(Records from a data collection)
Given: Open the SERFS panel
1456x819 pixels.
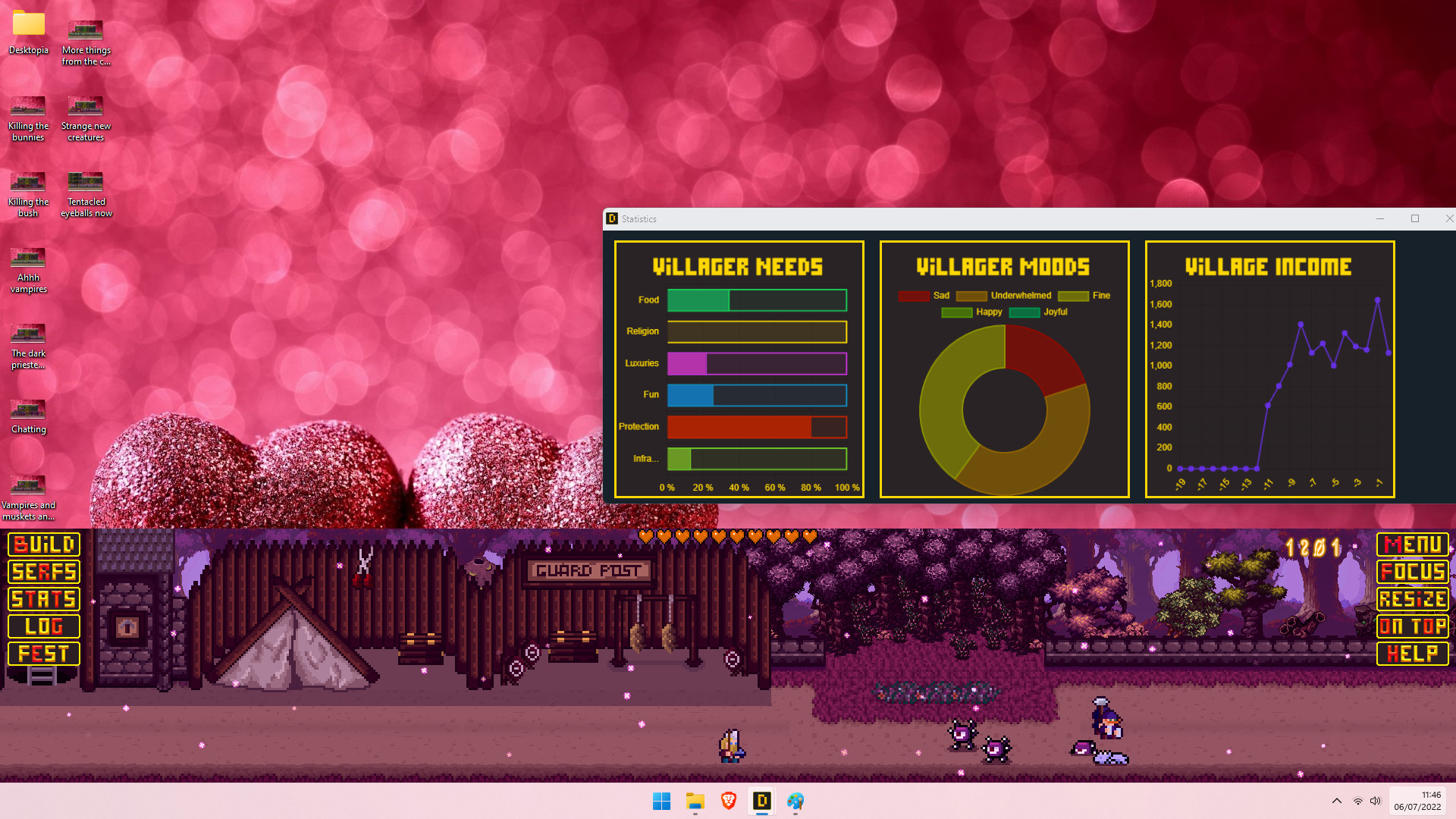Looking at the screenshot, I should 42,572.
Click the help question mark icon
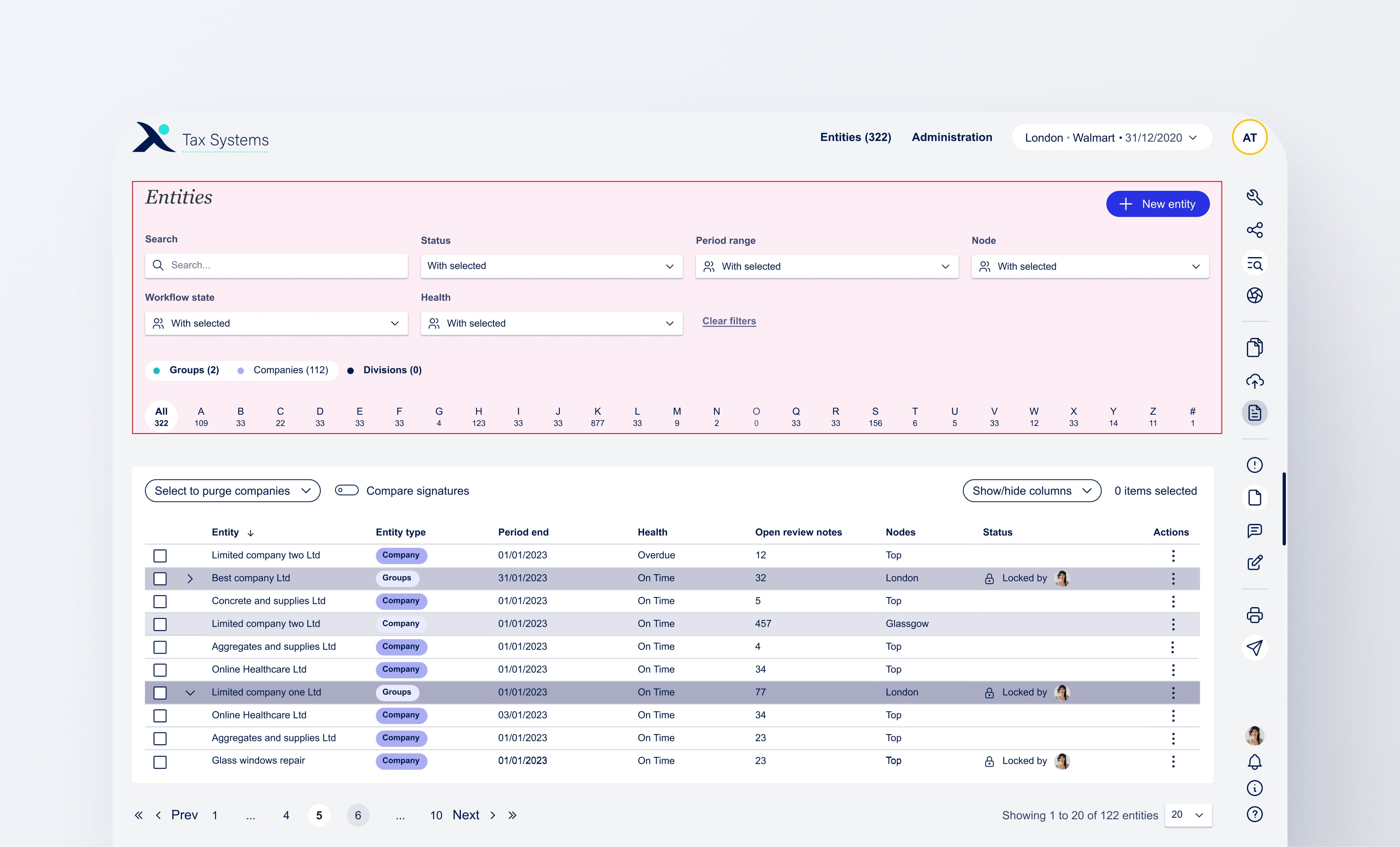 [1254, 814]
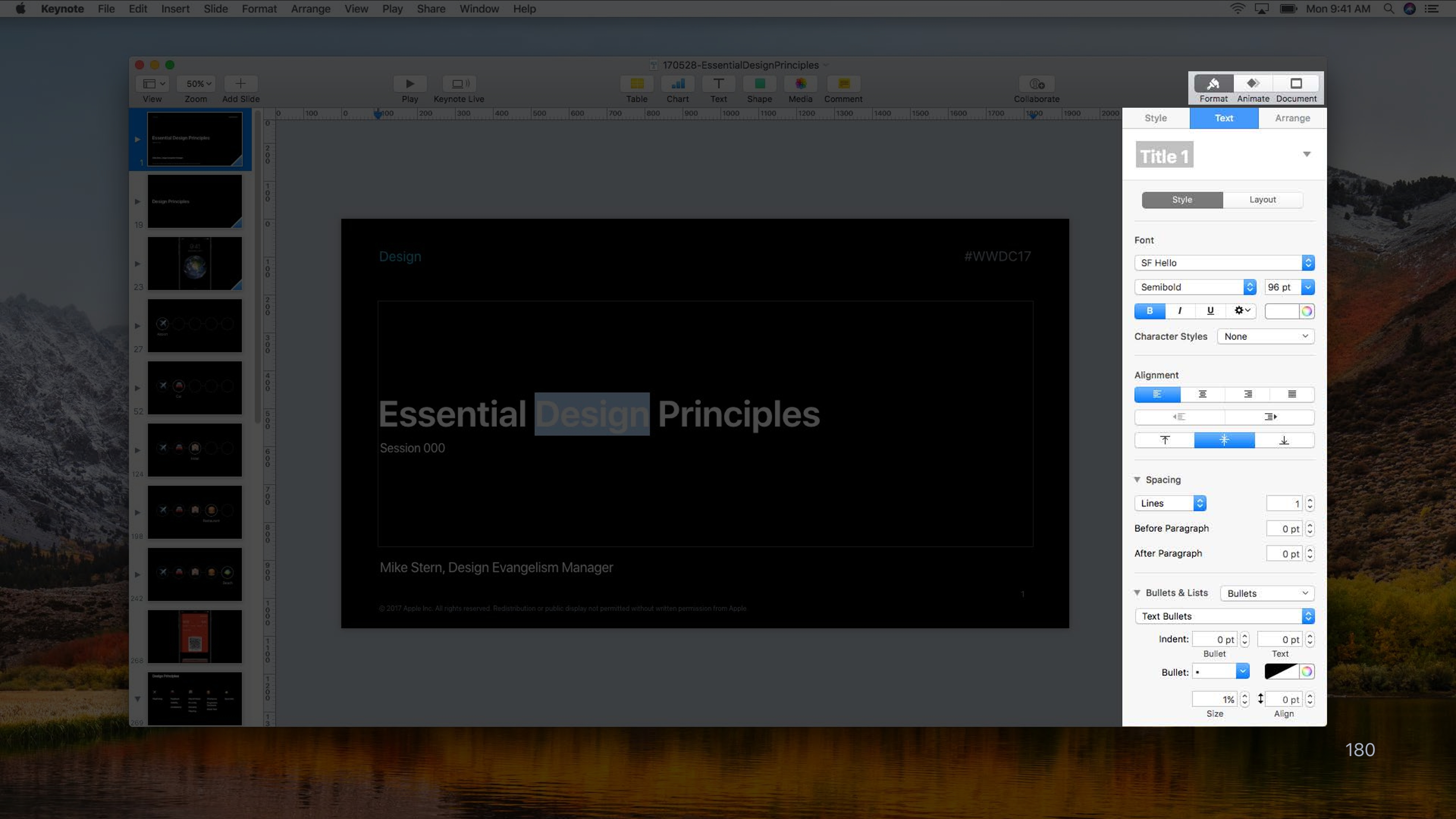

- Goal of the exercise
Print all records verbatim, excluding pictures.

- The answer
Given: Open the SERFS panel
1456x819 pixels.
Looking at the screenshot, I should 42,572.
Click the help question mark icon
 [1254, 814]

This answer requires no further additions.